PHILITT : Christopher Lasch a fait de l’ « idéologie du Progrès » sa cible privilégiée. Dans le contexte américain de l’après-guerre, qu’est-ce que cela signifie exactement ?
Laurent Ottavi : Lasch nomme « idéologie du Progrès » le libéralisme moderne, la philosophie politique du capitalisme, né dans les écrits d’Adam Smith et de ses immédiats prédécesseurs. Elle repose sur la promesse d’un assouvissement des désirs des individus, tenus pour insatiables, par la hausse illimitée de la production. Son accomplissement requiert de s’affranchir des cadres particuliers d’appartenance (communautés de famille, de quartier, de nation etc.), des traditions, de la nature et de la morale qui fixent des limites aux desideratas individuels. Ainsi naîtrait un paradis terrestre sans cesse perfectionné caractérisé par l’abondance et la jouissance. Lasch commence ses recherches dans l’après-Seconde guerre mondiale, au moment où le capitalisme américain est centré sur le consommateur au détriment du producteur, ce à quoi le New Deal avait grandement contribué, pendant que le pouvoir revient toujours plus à des experts et à des multinationales, entraînant un grave affaissement démocratique. Ceci se double d’une fracture, entamée depuis quelques décennies mais inédite alors par son ampleur, entre les « élites » et un peuple jugé arriéré, accroché à ses traditions, à l’éthique du travail et déplorant l’effondrement de l’autorité légitime et identifiée.

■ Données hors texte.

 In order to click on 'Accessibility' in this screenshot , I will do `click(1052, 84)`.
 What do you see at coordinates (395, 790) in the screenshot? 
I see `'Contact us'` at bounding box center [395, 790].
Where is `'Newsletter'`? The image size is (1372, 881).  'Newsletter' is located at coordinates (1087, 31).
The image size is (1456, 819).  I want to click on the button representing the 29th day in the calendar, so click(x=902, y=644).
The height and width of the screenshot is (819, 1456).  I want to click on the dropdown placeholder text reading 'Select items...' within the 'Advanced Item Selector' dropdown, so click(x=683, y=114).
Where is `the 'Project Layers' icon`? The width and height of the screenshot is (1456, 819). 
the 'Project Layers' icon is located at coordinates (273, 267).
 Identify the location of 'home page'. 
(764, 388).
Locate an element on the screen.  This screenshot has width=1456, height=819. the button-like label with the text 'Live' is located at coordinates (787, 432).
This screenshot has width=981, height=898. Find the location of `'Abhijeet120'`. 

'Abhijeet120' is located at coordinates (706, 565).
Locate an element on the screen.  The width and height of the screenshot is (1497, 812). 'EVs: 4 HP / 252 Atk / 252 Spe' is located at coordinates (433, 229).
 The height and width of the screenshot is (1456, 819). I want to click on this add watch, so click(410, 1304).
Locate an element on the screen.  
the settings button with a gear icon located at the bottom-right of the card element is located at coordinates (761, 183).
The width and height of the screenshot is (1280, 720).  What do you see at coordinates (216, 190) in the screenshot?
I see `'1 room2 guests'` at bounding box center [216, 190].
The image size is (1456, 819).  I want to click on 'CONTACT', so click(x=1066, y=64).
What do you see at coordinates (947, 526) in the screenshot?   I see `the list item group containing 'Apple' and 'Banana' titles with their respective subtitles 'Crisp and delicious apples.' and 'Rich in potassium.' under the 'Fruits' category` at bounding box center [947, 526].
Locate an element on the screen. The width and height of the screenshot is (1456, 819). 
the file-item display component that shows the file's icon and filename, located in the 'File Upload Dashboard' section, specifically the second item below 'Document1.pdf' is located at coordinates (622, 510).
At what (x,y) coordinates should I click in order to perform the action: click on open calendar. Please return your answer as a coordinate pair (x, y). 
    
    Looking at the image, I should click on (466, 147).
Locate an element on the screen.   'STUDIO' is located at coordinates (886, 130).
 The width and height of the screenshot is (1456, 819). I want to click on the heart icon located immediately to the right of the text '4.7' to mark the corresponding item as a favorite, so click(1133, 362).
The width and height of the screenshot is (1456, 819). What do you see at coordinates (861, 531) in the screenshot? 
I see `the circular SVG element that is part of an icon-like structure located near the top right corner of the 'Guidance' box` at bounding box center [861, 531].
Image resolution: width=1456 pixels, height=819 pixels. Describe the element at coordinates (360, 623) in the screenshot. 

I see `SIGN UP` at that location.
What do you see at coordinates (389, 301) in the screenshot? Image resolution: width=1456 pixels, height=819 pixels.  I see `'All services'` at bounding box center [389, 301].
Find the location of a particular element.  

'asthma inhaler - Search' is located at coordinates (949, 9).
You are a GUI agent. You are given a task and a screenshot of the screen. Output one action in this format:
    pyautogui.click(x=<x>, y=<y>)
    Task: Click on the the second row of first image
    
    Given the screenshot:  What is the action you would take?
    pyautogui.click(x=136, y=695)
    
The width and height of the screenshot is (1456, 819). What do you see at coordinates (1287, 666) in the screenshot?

Son anti-progressisme fait-il nécessairement de lui un penseur conservateur ou réactionnaire ?
Le réactionnaire n’est que le miroir inversé du progressiste. Le premier idolâtre un passé figé en une éternelle perfection quand le second ne voit dans les siècles révolus que du moins bien à saborder. Les conservateurs, en revanche, ont d’après Lasch une juste conscience des bornes incontournables posées à la liberté humaine par la nature, le passé ou encore l’Histoire. L’historien rejette aussi l’idée selon laquelle les conservateurs seraient forcément autoritaires, centralisateurs et inégalitaires. Ils identifient au contraire le besoin de structures sociales disciplinant les appétits individuels et l’importance de séparer des pouvoirs qui pourraient sinon vite être accaparés par un seul homme. Les conservateurs, ajoute enfin Lasch, savent que le respect et l’amour sont portés à des individus particuliers, responsables les uns devant les autres, et non pas le résultat d’une invocation de la « fraternité universelle » ou d’une « tolérance » enfermant les gens dans l’assistanat ou le statut de victimes. Ceci étant dit, Lasch reproche aux conservateurs d’avoir trop souvent confondu l’acceptation des limites avec la soumission à l’autorité en place et, surtout, d’avoir adhéré à l’idéologie du Progrès qui détruit les communautés, la morale et les traditions auxquels ils se disent tant attachés. S’il n’est pas pleinement un conservateur et encore moins un réactionnaire, Lasch se décrit le mieux comme un populiste.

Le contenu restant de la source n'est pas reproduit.